La recuperación de los restos de la antigua mina, que fue clausurada en la década de 1960, no sólo permitirá reconstruir un bien patrimonial del concejo -por lo que el proyecto debe ser sometido a la aprobación de la comisión de Patrimonio-, sino mantener la memoria de una actividad que tuvo una incidencia notable en la economía cabraniega desde comienzos del siglo pasado.
Entre los objetivos fijados para este proyecto, que se enmarca en un convenio de colaboración suscrito entre el Consistorio, la Confederación Hidrográfica del Norte y la Consejería de Infraestructuras, Política Territorial y Vivienda, destaca también la difusión de un material poco habitual en el subsuelo de una región con amplia tradición minera.
La recuperación del castillete de la explotación, dirigida en sus inicios por la empresa gijonesa Antracitas de Viñón, S. A., se completará con el acondicionamiento de un área recreativa en sus inmediaciones.

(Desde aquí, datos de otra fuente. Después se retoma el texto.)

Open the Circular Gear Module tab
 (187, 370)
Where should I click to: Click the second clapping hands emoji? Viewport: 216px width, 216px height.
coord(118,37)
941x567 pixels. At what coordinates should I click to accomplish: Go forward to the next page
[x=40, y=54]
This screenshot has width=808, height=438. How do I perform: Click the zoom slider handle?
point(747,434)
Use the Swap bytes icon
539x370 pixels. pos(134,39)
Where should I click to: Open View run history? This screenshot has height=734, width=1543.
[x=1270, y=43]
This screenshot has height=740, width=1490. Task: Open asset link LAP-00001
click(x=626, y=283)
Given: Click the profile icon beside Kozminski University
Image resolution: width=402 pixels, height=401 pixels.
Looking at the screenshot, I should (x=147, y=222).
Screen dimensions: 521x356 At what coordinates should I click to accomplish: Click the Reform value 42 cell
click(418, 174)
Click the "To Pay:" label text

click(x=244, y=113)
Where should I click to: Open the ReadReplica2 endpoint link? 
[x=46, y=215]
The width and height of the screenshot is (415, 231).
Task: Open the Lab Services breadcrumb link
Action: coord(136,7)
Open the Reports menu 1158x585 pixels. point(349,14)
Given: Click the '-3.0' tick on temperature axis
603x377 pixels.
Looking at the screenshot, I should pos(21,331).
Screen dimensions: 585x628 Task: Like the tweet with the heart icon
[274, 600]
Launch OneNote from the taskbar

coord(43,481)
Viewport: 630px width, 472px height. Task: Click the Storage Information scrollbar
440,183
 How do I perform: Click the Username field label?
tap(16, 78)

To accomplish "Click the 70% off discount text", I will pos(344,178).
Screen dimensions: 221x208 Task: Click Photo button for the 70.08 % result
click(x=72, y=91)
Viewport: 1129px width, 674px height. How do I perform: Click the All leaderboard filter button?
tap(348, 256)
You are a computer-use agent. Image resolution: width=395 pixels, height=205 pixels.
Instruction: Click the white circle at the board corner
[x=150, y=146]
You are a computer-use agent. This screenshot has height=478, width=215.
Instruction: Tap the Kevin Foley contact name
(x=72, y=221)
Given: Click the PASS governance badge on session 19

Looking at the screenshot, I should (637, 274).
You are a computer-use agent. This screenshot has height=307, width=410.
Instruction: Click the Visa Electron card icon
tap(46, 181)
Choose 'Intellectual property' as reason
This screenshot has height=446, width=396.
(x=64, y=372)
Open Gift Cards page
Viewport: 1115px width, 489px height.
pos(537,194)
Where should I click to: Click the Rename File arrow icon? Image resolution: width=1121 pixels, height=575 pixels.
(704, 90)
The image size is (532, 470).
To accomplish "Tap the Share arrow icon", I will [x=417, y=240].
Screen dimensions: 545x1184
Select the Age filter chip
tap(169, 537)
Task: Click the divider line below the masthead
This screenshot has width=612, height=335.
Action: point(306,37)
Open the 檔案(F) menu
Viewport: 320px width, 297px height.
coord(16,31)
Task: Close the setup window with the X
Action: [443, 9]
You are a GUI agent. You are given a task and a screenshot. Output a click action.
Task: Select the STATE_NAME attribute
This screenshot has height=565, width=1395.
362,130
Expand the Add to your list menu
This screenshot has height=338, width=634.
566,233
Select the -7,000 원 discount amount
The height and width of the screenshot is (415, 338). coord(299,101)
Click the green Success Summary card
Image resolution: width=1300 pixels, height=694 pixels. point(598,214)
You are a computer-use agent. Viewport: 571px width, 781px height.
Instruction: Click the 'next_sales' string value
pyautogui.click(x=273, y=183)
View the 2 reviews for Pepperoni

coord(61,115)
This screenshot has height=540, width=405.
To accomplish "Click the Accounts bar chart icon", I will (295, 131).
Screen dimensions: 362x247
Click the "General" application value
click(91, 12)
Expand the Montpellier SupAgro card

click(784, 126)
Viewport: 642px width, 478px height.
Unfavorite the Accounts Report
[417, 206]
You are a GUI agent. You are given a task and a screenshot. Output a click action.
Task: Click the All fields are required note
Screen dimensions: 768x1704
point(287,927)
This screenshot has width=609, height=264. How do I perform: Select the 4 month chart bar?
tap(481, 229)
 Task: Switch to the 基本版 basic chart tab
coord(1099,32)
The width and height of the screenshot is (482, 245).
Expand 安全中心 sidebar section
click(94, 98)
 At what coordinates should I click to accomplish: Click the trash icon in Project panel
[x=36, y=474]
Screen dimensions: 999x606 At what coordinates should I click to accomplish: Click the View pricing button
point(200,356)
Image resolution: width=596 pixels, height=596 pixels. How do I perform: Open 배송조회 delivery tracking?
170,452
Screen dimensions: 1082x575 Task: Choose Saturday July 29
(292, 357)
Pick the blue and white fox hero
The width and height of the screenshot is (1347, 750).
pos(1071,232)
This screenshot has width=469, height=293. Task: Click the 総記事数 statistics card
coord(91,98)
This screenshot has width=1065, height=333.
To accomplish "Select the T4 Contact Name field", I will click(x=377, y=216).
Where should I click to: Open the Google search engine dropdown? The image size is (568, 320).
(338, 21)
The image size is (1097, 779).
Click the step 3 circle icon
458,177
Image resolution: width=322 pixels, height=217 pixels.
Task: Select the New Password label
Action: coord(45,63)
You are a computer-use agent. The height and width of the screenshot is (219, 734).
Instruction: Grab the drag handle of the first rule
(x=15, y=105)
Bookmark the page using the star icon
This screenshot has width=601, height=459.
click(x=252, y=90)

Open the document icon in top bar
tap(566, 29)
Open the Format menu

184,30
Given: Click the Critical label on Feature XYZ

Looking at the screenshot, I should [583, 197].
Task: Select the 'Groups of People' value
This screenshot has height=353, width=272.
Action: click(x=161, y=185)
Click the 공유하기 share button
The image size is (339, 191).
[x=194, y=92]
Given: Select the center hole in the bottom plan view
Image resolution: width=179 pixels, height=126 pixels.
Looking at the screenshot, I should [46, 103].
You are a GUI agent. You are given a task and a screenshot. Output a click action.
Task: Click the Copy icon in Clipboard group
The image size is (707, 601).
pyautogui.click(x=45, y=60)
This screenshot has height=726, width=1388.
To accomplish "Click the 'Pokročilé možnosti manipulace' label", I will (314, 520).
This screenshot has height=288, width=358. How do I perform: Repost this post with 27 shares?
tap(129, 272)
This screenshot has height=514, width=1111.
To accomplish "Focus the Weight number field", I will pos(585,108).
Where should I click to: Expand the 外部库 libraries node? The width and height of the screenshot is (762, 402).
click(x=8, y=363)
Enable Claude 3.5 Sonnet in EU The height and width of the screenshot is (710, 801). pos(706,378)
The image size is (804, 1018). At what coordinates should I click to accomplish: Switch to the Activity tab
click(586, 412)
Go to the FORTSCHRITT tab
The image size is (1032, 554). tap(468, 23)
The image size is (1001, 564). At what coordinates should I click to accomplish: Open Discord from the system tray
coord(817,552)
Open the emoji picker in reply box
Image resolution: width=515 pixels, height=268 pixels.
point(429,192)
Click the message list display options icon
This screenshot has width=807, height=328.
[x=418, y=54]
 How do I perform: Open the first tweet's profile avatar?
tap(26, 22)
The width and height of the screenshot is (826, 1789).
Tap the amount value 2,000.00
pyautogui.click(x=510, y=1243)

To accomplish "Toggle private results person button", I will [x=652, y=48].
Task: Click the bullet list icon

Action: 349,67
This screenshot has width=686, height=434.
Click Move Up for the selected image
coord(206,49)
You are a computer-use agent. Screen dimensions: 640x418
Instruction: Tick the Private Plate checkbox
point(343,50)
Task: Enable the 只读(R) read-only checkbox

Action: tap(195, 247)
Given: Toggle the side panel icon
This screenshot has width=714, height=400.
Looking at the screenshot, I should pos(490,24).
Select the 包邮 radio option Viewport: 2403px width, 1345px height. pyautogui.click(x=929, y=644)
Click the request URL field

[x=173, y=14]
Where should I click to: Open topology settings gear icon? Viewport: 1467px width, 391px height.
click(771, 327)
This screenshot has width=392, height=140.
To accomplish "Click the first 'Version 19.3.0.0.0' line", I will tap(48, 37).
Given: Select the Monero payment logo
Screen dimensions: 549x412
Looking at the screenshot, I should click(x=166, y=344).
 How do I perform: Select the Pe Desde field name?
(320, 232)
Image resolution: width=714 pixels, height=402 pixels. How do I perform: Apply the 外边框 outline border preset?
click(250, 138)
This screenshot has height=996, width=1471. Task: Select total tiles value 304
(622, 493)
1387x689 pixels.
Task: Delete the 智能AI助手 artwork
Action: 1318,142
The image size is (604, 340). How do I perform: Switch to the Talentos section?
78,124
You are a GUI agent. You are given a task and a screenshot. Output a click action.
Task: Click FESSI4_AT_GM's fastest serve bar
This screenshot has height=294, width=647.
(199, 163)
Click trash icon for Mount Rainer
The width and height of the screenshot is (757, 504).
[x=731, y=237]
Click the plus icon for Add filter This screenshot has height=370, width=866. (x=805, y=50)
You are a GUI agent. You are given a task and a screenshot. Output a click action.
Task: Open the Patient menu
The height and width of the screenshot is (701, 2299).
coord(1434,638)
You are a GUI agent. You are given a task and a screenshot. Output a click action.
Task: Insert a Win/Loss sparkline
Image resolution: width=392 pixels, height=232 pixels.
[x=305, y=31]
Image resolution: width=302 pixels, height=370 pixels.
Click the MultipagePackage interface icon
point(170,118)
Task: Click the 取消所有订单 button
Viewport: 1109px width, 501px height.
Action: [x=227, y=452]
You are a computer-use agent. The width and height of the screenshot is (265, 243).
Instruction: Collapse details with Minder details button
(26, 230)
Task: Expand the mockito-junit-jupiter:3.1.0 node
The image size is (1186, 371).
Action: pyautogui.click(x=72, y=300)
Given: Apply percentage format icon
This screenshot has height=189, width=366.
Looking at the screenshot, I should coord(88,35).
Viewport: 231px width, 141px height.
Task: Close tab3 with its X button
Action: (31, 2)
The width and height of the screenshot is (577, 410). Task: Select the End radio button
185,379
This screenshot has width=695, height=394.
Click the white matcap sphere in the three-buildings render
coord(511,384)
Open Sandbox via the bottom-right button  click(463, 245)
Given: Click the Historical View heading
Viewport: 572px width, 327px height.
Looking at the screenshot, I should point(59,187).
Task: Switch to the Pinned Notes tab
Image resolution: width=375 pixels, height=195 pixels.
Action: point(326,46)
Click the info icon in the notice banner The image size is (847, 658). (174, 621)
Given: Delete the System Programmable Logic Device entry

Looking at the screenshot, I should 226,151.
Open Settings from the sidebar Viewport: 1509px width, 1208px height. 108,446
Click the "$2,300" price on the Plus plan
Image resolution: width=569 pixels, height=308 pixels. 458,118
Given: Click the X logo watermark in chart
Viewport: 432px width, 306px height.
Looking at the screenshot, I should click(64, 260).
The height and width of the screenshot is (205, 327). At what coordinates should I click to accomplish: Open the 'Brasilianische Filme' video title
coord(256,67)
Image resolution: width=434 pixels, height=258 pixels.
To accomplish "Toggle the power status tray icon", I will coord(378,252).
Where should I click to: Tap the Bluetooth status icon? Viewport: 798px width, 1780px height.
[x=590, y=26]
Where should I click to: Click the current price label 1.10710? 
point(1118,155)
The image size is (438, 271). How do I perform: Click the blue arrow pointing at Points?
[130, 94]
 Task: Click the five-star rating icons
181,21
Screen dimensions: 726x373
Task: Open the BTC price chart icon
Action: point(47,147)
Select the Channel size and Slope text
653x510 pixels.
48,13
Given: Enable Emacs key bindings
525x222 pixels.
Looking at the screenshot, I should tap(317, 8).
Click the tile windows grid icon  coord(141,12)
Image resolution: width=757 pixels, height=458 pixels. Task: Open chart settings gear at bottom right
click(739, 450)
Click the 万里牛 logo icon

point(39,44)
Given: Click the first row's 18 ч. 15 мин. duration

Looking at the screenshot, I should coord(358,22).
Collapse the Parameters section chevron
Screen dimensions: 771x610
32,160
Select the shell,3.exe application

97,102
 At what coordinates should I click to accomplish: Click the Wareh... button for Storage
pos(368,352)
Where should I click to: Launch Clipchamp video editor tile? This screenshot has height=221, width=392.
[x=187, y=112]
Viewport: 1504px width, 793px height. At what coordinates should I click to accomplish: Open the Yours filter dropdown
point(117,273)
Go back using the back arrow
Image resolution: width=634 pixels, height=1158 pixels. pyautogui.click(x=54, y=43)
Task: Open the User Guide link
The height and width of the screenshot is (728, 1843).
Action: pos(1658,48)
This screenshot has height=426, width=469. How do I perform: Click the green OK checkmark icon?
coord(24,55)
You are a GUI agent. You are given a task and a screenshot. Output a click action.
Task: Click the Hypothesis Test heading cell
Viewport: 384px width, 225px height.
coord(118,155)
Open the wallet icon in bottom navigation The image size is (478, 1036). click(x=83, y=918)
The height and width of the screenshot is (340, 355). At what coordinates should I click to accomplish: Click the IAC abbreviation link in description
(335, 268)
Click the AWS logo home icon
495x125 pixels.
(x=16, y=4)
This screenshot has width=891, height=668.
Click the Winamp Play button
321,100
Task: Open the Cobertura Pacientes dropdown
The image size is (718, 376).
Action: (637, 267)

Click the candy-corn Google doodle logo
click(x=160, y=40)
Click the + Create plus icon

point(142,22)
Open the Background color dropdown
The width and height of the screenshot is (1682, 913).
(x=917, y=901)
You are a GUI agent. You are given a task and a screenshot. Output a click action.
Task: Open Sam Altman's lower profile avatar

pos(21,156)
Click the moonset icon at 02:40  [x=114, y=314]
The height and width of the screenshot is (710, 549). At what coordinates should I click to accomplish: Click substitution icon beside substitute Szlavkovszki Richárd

La rehabilitación integral proyectada para el conjunto histórico de Viñón, donde ya se acometieron las labores de conservación de la iglesia prerrománica de San Xulián -declarada Bien de Interés Cultural- y la creación del Museo de la Escuela Rural, permitirá dar forma a un parque histórico-cultural de gran atractivo turístico que consolidará a Cabranes como un atractivo destino de calidad.
Y lo natural
Estas actuaciones de conservación del patrimonio histórico e industrial de Cabranes se suman a otras de mejora del entorno medioambiental que realiza la Confederación Hidrográfica sobre el cauce del río Viacaba. Fruto de estos trabajos, presupuestados en más 1,5 millones de euros, el municipio cabraniego ofrecerá a los aficionados al turismo activo una senda peatonal y ciclista en un singular paraje natural.